### WORK TO COMPLETE
Print the records below word for word, beginning with the first line and ending once the line containing "Click the -0.3K" is printed.

Stored data:
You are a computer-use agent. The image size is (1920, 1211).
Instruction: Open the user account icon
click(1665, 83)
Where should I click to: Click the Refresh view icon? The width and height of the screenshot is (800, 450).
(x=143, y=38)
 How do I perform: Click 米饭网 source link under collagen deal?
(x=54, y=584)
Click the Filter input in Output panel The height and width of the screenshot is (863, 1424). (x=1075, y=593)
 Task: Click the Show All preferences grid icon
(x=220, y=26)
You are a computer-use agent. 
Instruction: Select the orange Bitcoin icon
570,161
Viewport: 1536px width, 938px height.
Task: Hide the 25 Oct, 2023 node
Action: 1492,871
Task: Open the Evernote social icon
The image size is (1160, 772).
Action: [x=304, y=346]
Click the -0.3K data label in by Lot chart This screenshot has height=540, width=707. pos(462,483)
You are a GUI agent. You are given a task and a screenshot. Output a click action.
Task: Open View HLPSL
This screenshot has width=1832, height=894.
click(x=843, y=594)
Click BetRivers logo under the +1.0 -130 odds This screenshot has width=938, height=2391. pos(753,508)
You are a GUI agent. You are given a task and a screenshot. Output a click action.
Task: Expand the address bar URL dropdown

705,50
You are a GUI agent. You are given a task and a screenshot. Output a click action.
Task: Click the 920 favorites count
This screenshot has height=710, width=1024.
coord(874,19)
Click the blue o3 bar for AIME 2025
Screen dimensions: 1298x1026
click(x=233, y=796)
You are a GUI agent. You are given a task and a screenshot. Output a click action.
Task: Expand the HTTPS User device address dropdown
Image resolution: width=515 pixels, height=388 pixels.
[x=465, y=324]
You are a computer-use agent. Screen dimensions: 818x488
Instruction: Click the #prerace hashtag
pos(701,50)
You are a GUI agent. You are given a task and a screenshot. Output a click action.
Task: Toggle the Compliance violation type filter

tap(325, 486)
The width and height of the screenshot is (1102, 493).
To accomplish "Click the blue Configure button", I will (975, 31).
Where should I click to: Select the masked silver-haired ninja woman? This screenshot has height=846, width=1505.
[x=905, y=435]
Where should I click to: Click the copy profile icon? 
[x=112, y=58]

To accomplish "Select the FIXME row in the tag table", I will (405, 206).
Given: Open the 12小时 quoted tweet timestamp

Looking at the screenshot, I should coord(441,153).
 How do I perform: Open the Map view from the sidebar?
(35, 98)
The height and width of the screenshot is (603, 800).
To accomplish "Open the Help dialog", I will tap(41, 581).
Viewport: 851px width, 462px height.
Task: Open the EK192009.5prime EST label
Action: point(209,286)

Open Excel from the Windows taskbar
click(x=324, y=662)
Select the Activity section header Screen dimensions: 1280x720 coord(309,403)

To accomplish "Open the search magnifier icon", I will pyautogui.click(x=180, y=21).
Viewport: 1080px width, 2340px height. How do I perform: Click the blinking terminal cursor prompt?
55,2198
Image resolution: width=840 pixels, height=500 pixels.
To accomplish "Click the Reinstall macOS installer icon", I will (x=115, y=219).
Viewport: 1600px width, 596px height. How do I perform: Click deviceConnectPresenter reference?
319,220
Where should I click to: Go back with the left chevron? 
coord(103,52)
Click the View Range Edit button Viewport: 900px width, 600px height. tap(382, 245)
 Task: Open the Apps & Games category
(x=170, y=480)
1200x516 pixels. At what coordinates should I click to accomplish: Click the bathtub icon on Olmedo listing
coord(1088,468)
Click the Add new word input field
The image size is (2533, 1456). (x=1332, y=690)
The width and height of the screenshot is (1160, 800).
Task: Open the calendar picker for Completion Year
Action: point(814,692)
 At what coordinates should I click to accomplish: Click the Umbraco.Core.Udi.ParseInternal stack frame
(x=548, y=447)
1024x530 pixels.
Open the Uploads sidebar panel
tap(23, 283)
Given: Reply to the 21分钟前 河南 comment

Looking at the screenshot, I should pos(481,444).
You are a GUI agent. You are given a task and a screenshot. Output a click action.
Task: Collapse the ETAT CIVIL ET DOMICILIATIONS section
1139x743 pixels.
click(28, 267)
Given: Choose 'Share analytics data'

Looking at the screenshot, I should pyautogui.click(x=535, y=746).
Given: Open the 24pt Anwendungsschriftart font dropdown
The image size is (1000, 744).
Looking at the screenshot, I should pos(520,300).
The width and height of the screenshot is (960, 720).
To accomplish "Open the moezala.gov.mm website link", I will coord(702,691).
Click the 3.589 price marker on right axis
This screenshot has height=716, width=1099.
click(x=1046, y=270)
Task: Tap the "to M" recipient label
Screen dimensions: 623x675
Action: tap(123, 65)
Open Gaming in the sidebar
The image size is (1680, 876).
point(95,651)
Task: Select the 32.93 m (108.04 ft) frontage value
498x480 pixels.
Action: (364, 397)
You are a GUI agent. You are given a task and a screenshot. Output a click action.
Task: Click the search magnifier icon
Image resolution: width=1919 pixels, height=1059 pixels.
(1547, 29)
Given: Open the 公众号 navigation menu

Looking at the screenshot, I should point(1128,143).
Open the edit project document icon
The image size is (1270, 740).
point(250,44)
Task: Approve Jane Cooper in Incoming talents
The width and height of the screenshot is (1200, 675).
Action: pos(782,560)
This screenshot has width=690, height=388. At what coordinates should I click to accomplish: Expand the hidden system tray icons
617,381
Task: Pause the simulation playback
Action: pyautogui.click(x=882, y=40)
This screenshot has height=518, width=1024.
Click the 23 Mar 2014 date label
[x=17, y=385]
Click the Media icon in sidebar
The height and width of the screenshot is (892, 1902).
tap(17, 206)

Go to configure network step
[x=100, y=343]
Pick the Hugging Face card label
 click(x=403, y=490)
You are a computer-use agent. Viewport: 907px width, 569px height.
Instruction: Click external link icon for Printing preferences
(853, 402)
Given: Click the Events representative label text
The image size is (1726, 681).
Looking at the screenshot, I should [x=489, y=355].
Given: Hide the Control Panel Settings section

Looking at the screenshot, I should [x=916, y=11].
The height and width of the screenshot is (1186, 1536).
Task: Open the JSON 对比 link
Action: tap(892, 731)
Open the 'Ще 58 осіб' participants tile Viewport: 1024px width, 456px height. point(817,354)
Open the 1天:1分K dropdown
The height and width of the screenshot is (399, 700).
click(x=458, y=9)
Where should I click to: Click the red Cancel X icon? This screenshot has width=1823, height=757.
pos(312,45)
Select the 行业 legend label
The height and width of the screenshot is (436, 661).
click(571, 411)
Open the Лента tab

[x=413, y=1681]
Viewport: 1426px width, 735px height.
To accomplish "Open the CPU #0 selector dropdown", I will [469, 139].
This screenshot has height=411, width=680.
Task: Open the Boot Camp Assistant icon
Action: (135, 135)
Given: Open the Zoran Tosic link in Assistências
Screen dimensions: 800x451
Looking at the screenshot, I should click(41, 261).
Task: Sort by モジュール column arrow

### WRITTEN ANSWER
You are a computer-use agent. The image size is (1920, 1211).
Instruction: Open the user account icon
click(1665, 83)
Where should I click to: Click the Refresh view icon? The width and height of the screenshot is (800, 450).
(x=143, y=38)
 How do I perform: Click 米饭网 source link under collagen deal?
(x=54, y=584)
Click the Filter input in Output panel The height and width of the screenshot is (863, 1424). (x=1075, y=593)
 Task: Click the Show All preferences grid icon
(x=220, y=26)
You are a computer-use agent. 
Instruction: Select the orange Bitcoin icon
570,161
Viewport: 1536px width, 938px height.
Task: Hide the 25 Oct, 2023 node
Action: 1492,871
Task: Open the Evernote social icon
The image size is (1160, 772).
Action: [x=304, y=346]
Click the -0.3K data label in by Lot chart This screenshot has height=540, width=707. pos(462,483)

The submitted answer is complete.